QUOTED PASSAGE: Begin

From the crackle of snapping shrimp to the calls and clicks of fish, reefs are alive with sound. These underwater soundscapes aren’t just background noise; they’re critical to understanding how marine ecosystems function. But as researchers collect vast amounts of acoustic data, manually identifying which fish are making which sounds has become nearly impossible.
That’s where artificial intelligence comes in.
A new study by Viviane R. Barroso, Marine Bioacoustics and Oceanography Lead at Diatom Group, and colleagues Aléxia Lessa, Bioacoustics and Fish Ecology Lead at Diatom Group, and Fabio Contrera, Bioacoustics and AI Lead at Diatom Group, published in Philosophical Transactions of the Royal Society B, used supervised algorithms to classify unknown fish sounds in the subtropical reef of Arraial do Cabo, Brazil. The study explores how machine learning can not only classify reef fish sounds but also explain how it makes its decisions. This is a crucial step toward building trust and interpretability in AI-based ecology.
The authors performed a multiclass classification of four types of pulsed fish sounds using four supervised learning algorithms (Naive Bayes, Random Forest, Decision Trees, and Multilayer Perceptron). To better understand the influence of each acoustic feature on the models’ predictions, the authors applied Explainable Artificial Intelligence (XAI) methods, specifically SHapley Additive exPlanations (SHAP). This approach revealed the contribution of individual features to each sound class, providing insight into their influence on the prediction of each class.

QUOTED PASSAGE: End
DATA LISTING: Begin

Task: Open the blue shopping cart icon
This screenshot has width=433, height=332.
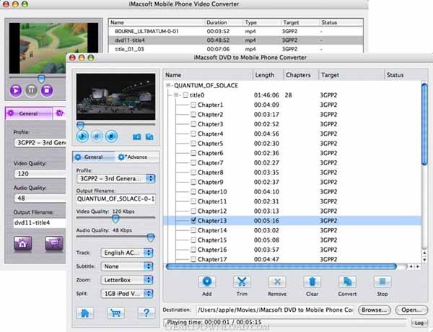Action: (115, 313)

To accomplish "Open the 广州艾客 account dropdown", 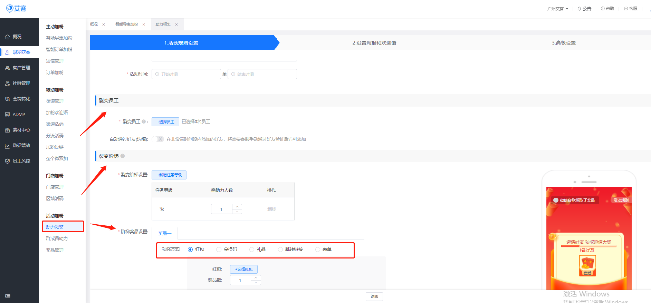I will click(557, 9).
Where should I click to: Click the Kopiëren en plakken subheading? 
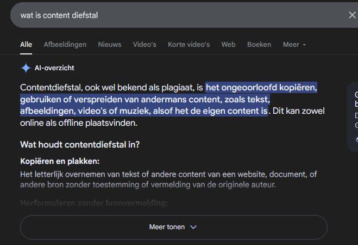[x=60, y=161]

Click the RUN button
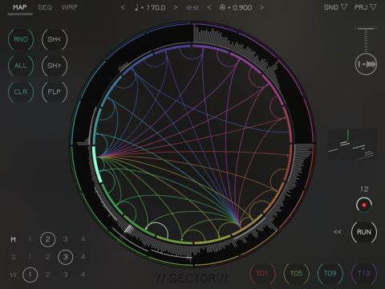click(x=364, y=232)
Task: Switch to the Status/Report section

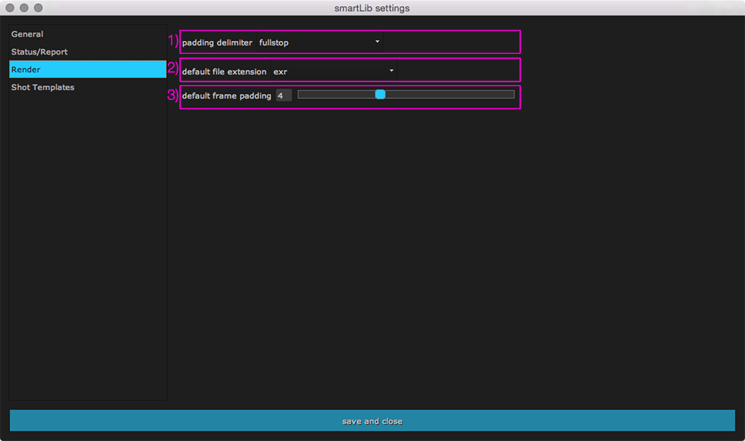Action: click(x=40, y=52)
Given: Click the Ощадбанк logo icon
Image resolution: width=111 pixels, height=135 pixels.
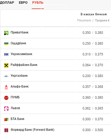Looking at the screenshot, I should click(6, 44).
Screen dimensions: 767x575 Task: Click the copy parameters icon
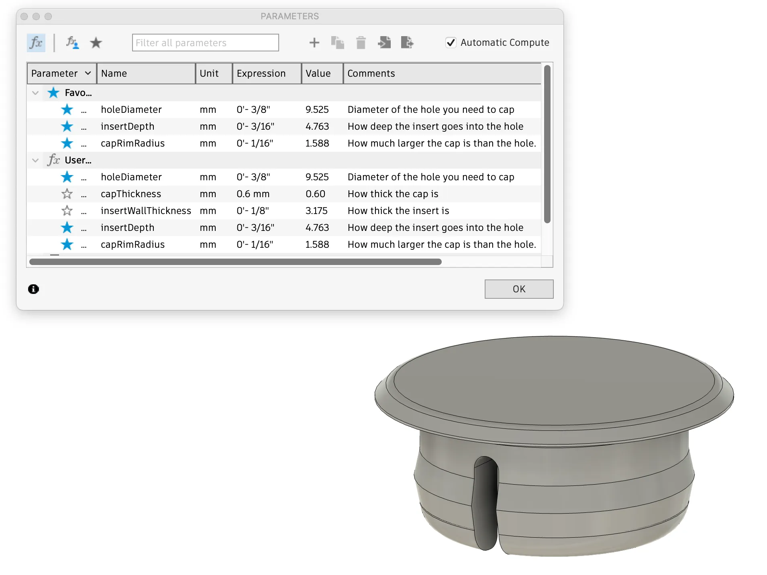pos(337,43)
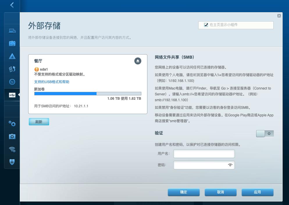Open Connectivity settings via the gears icon
Viewport: 289px width, 205px height.
point(12,124)
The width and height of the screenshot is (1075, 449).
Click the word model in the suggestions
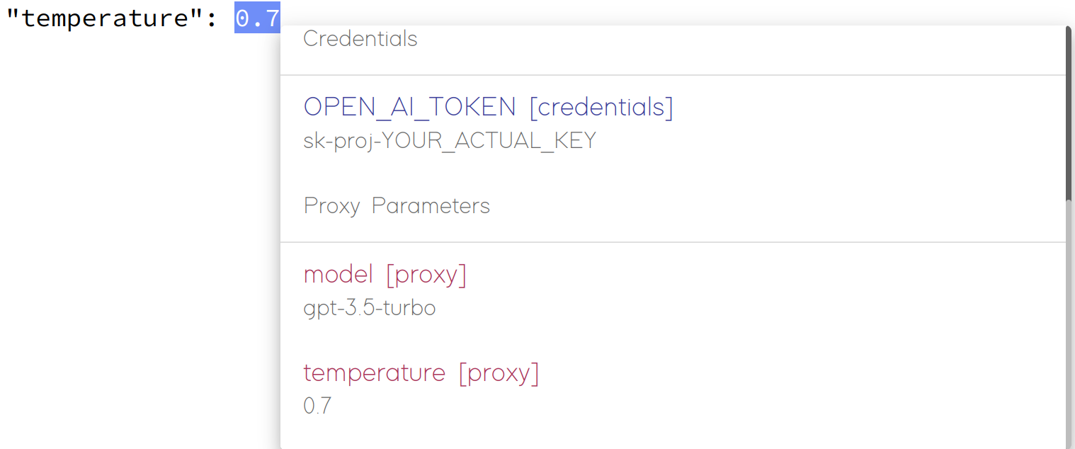[x=338, y=274]
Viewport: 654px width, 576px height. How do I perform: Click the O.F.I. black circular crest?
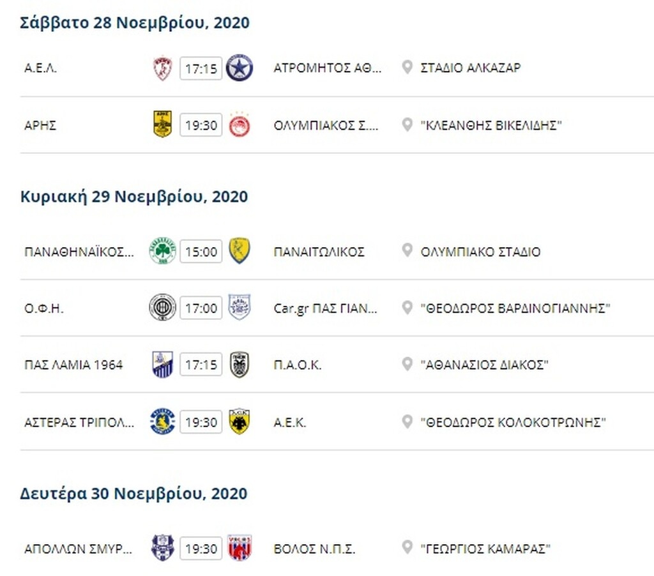(x=162, y=308)
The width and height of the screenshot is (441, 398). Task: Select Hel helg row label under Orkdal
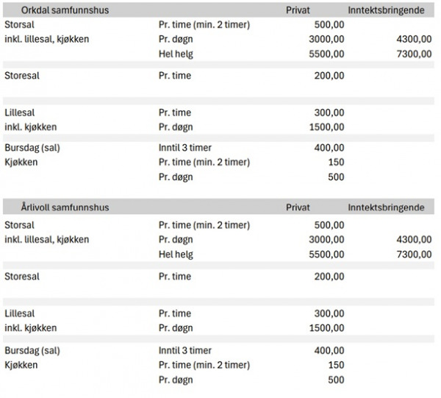click(x=176, y=54)
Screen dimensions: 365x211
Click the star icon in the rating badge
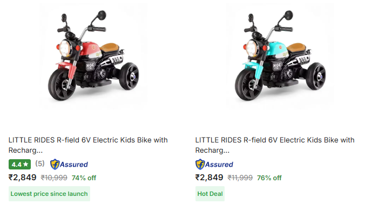tap(25, 165)
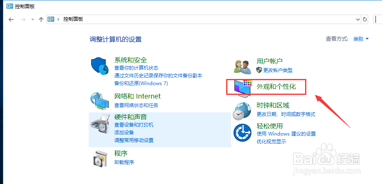Go back with the left arrow button
382x184 pixels.
[11, 20]

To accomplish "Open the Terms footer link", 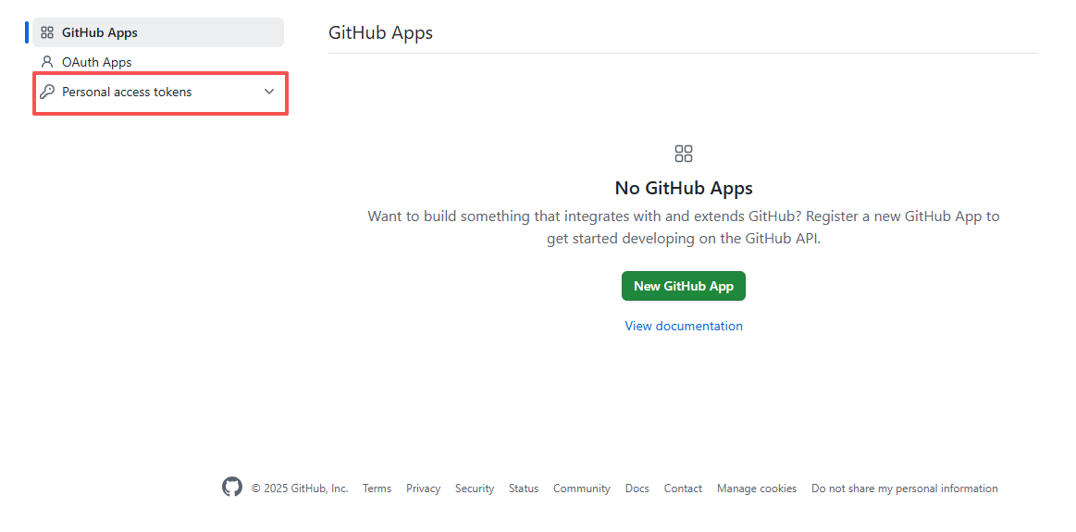I will pos(377,489).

DATA LISTING: End

| TASKS AND EXERCISES |
**1)** Answer these questions from the passage on reef fish sounds:
(a) In which reef was the study carried out?
(b) In which journal was the study published?
(c) Which Explainable Artificial Intelligence method did the authors apply?
**2)** Go on with the passage on reef fish sounds from its last sentence.
None of the lines is needed here.

| WRITTEN RESPONSES |
**1)**
(a) The subtropical reef of Arraial do Cabo, Brazil.
(b) Philosophical Transactions of the Royal Society B.
(c) SHapley Additive exPlanations (SHAP).

**2)**
A key innovation was evaluating the contribution of Mel-frequency cepstral coefficients (MFCCs) by interpreting the contribution of each coefficient to each class of fish sound. These coefficients are widely used in speech recognition to study emotions and even diseases, such as depression, with specific coefficients acting as indicators of particular disorders. For fish, they may be important for recognising species-specific sounds or indicating behaviours.
Integrating interpretability into the complex process of classifying fish sounds is a significant step towards creating trustworthy AI applications in bioacoustics. Explainable models can also enhance our understanding of the acoustic diversity and ecological functions of reef fish. Recognising and characterising these sounds helps us to gain a better understanding of diel behaviours and important ecological processes in reef systems.
By teaching machines to listen and explain what they hear, this research opens a new window into the underwater world. Each click, pop, and pulse tells part of the story of reef life; who’s there, what they’re doing, and how healthy their home is. As coral reefs face mounting threats from warming oceans and human activity, being able to “hear” their hidden conversations could become one of our most powerful tools for protecting them. Thanks to AI, we’re learning not just to study the ocean, but to truly listen to it.